DIRECTIONS ->
a: Transcribe the passage of the essay on the opposite of war starting at "By Alex Wilson" and ending at "would it be?".
b: Write the next part of the essay on the opposite of war, picking up after its final sentence.

SOURCE EXCERPT ->
By Alex Wilson
The gruesome mentality and action of war is, at the root, instinctual. What is the purpose of war? Some might argue to protect homeland, family, and a way of life. Others would argue war exists to further ideals into those who do not share them. The purpose of war, like so many things in this ever-tenuous world we live in, seems to be in the eye of the beholder.
Then what exists as the opposite of war? The obvious and most bolded answer would be peace. War, though, like peace, exist as tenuous terms. The old adage of one man's terrorist is another man's freedom fighter comes to mind. This state of conflict, again seems to be in the eye of the beholder so if war were to be boiled down to one core idea what would it be?
The late Jonathan Larson wrote in his award winning musical Rent "The opposite of war isn't peace, it's creation."
Larson seems to classify war as destruction, the opposite of which being creation. This doesn't seem like a far-fetched idea. Destruction seems at least to be a guiding overtone when the mind conjures up images of war. In particular, my mind drums up memories of photos depicting war torn Paris during the Nazi occupation. A truly desolate wasteland of destruction presents itself to the popular culture, doing so through video games, Hollywood movies, and in the shared collective identity of us all.
I think many people can identify with this assertion because it feels the most human, the most insightful. The opposite of war not being peace but destruction contains a poetic quality, becoming more apparent when you learn the idea comes from musical theater.
Brian K. Vaughn, the writer behind Y: The Last Man, and more recently Saga, poses a different counter balance to war. An idea universally present in war is inflicting pain, to do so for homeland, family, and even a way of life. These motivations exist as justifications but war does not bring about democracy, freedom, or independence. No, these noble endeavors come only after the fighting is done and the pain has stopped. The democracy and freedom or new regimes scab over the pain, leaving scars of conflict. The purpose of war, it seems, is to beat an opponent into submission.

SUPPLIED RECORDS ->

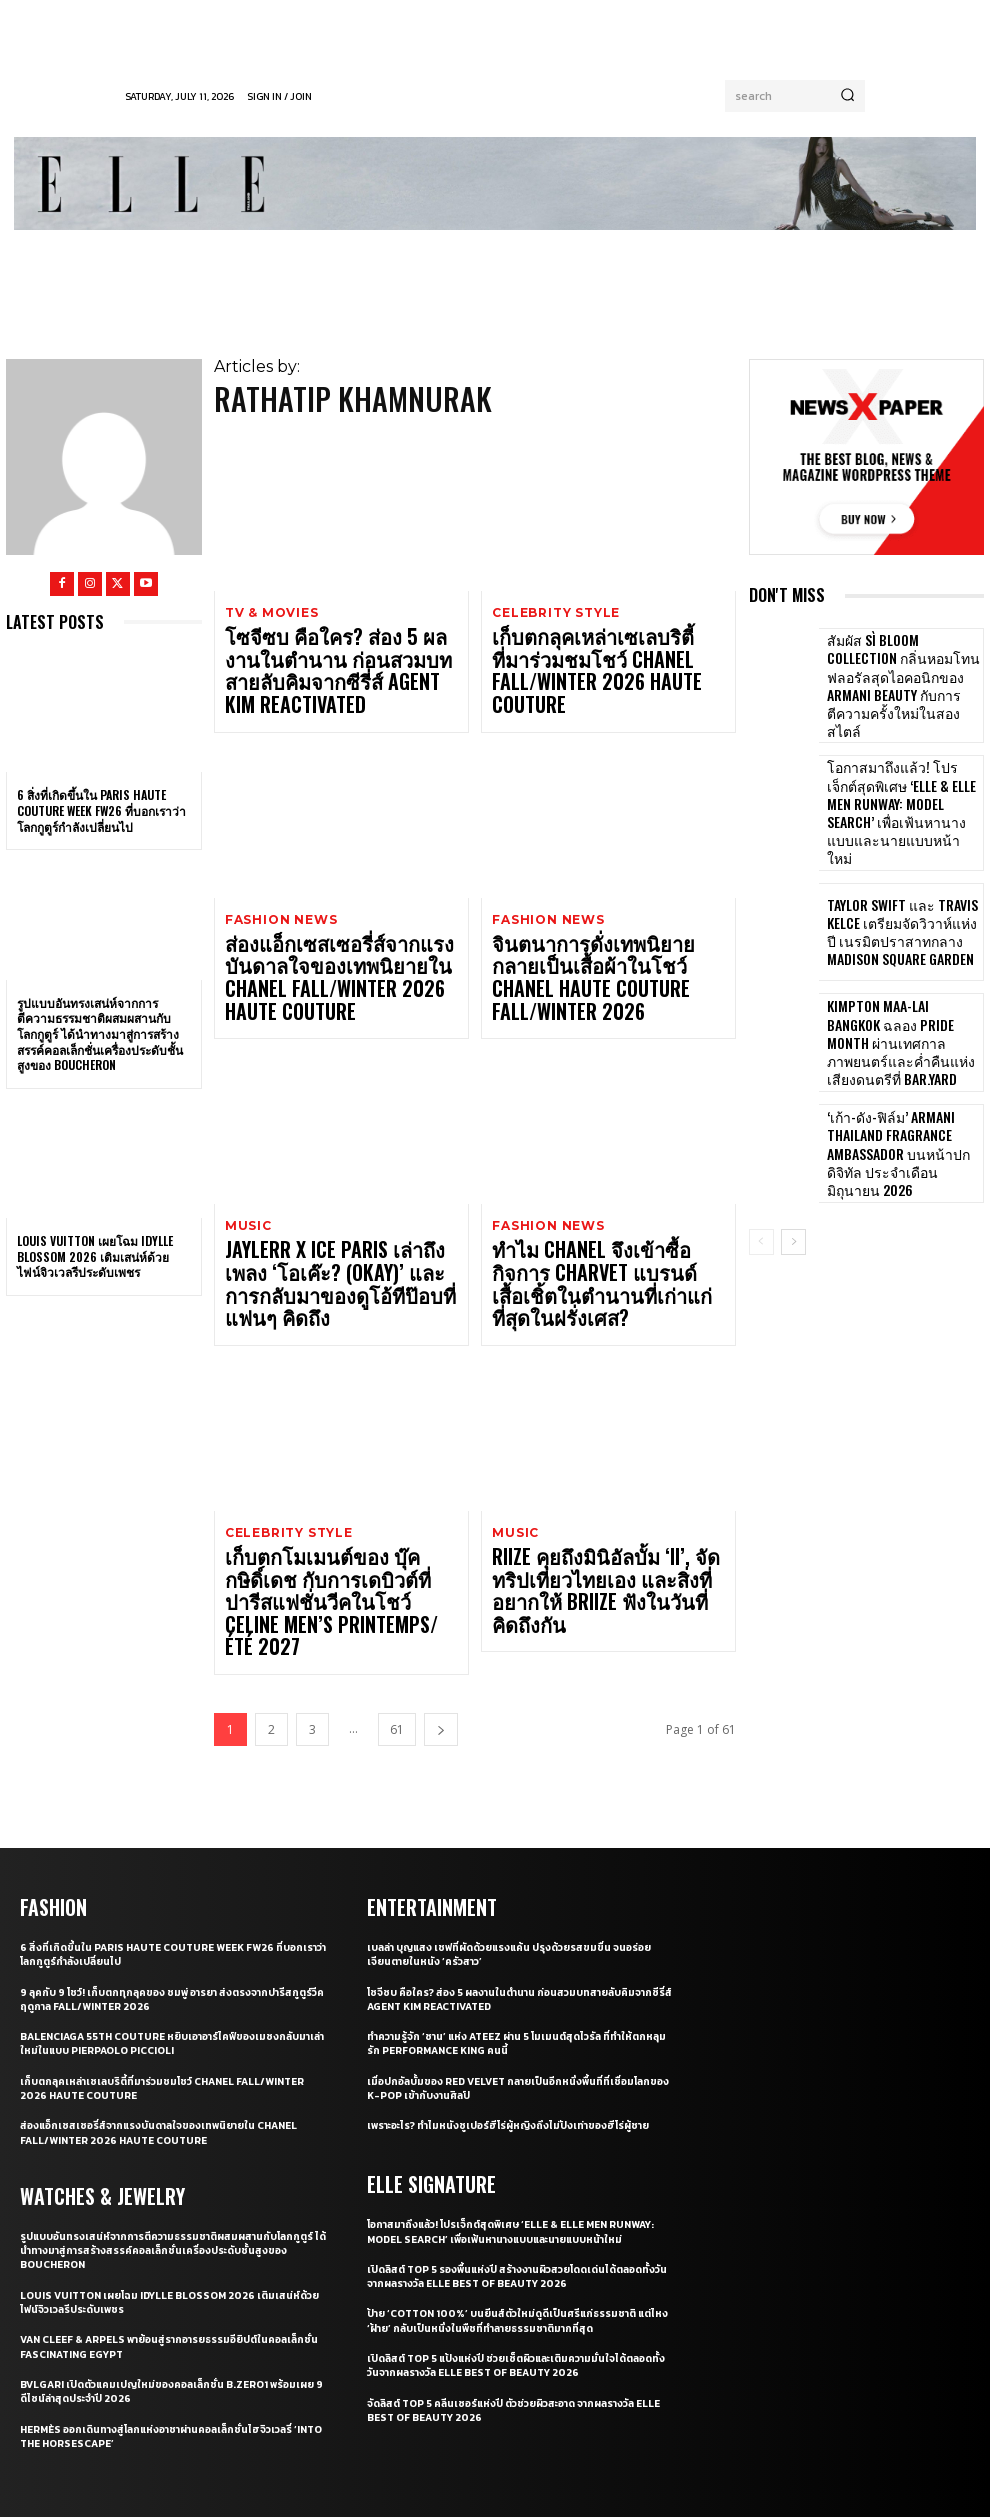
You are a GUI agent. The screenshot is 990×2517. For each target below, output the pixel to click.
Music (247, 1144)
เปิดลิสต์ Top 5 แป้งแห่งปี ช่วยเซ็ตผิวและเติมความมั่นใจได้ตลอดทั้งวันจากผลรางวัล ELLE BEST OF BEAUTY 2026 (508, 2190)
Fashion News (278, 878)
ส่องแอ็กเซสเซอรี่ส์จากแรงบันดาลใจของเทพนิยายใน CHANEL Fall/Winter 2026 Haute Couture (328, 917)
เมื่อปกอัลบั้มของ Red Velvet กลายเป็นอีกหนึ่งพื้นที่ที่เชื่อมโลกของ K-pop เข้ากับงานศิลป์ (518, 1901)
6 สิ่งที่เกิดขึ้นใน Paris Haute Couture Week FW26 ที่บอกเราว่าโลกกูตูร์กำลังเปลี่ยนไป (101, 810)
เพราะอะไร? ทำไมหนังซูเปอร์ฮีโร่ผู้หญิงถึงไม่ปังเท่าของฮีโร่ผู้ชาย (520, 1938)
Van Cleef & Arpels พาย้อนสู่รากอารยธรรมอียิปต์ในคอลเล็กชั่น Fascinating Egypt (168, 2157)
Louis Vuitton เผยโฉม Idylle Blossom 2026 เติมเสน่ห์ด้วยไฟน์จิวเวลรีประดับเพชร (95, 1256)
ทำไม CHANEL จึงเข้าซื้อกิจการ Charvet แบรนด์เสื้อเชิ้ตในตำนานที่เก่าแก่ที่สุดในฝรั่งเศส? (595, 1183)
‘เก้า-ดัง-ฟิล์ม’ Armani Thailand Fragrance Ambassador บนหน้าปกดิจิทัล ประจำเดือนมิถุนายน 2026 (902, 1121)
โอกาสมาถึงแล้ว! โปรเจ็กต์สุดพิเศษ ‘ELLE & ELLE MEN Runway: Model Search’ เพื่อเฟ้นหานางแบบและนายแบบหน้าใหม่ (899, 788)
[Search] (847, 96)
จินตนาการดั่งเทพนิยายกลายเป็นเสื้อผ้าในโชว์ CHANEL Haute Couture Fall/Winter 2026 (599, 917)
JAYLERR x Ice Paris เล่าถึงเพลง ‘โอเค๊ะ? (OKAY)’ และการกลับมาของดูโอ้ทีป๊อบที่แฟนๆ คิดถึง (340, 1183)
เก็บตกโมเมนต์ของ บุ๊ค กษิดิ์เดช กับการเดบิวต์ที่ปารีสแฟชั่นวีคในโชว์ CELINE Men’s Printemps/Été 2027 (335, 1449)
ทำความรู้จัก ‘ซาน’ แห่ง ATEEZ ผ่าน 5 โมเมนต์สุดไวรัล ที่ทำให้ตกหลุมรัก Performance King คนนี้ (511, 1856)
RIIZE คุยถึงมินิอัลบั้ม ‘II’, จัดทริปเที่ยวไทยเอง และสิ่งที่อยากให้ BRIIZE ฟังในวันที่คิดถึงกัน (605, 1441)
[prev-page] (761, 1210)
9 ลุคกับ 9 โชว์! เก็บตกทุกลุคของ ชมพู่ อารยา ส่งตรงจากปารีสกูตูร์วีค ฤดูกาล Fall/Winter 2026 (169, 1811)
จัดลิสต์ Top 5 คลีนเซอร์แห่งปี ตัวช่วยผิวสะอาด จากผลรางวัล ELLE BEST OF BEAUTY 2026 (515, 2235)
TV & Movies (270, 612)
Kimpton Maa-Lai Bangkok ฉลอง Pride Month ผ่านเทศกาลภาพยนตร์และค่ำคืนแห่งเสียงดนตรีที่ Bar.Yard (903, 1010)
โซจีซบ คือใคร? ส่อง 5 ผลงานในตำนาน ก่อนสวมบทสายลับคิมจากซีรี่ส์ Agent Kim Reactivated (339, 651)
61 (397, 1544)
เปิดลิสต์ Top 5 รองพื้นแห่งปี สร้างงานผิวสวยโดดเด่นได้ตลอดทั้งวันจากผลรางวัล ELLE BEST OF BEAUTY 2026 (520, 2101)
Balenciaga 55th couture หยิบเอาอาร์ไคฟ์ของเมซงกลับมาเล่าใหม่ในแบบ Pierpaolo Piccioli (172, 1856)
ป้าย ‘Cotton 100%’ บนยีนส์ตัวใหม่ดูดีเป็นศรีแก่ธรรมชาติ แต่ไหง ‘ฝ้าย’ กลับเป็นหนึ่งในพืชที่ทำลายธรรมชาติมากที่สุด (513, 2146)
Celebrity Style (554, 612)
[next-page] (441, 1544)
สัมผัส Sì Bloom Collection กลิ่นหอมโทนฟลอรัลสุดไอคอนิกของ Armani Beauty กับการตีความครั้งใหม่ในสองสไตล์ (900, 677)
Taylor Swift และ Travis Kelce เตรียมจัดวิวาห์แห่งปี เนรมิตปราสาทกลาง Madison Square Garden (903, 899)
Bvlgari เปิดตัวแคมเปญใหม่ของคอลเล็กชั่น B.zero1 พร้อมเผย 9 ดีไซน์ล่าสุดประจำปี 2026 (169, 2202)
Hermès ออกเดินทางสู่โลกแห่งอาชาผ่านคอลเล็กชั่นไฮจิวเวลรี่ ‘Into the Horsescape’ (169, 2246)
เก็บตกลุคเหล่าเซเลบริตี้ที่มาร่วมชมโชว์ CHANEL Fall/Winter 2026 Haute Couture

==

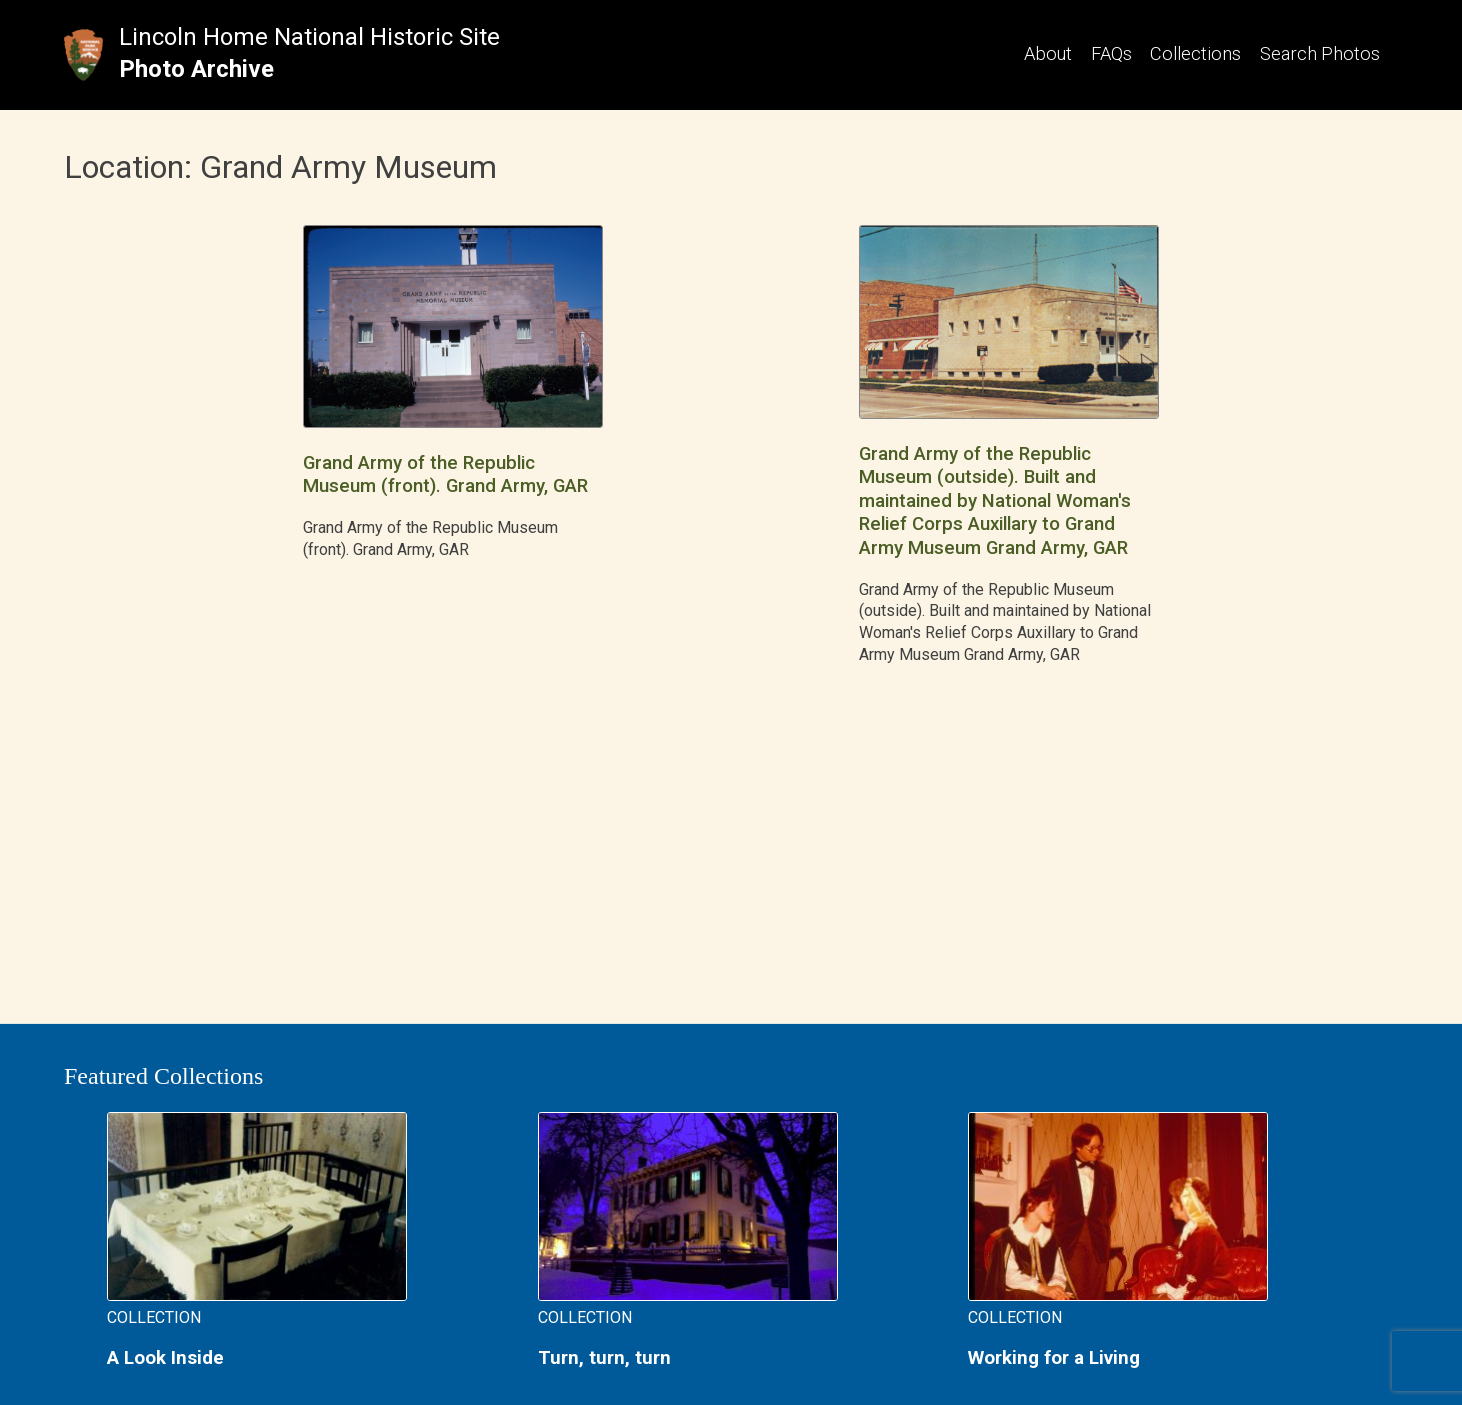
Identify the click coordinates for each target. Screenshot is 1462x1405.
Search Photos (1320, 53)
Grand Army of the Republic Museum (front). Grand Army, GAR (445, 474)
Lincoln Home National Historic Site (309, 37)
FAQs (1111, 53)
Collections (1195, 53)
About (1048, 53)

EXERCISE ANSWERS ->
a:
By Alex Wilson
The gruesome mentality and action of war is, at the root, instinctual. What is the purpose of war? Some might argue to protect homeland, family, and a way of life. Others would argue war exists to further ideals into those who do not share them. The purpose of war, like so many things in this ever-tenuous world we live in, seems to be in the eye of the beholder.
Then what exists as the opposite of war? The obvious and most bolded answer would be peace. War, though, like peace, exist as tenuous terms. The old adage of one man's terrorist is another man's freedom fighter comes to mind. This state of conflict, again seems to be in the eye of the beholder so if war were to be boiled down to one core idea what would it be?

b:
Vaughn asserts in the 17th issue of Saga that the opposite of war is not peace, nor creation, but "fucking." Some might find the difference between creation and fucking to be a trivial one but I feel the choice of language is more deliberate. Creation obviously implies creating or making, taking something that didn't exist before and throwing it into the world. Fucking, on the other hand, appears to have a different intention. The act of fucking, as known in our more modern vernacular, is to inflict pleasure, on one's self or another, or several others. Oh course, fucking can lead to creation but, again, creation comes after the fucking is done.
Fucking stands different than the term "lovemaking" as lovemaking directs the mind towards a duo, a couple which cares deeply for each other. War, as presented in Saga, is chaotic, senseless, and does not care who it harms. Fucking, like the idea of war presented, is, more or less, blind like war, regarding not who pleasure is inflicted on but simply that it is.
Alex Wilson dropped out of cub scouts at an early age after he refused to sell popcorn for "the man." Since then his life has entered into a downward spiral. He lives in the sinful world of comic books, folk punk, and seedy tattoo shops. You can find him bare knuckle boxing to pay his rent or tweeting about Teen Wolf on his Twitter, @mralexwilson.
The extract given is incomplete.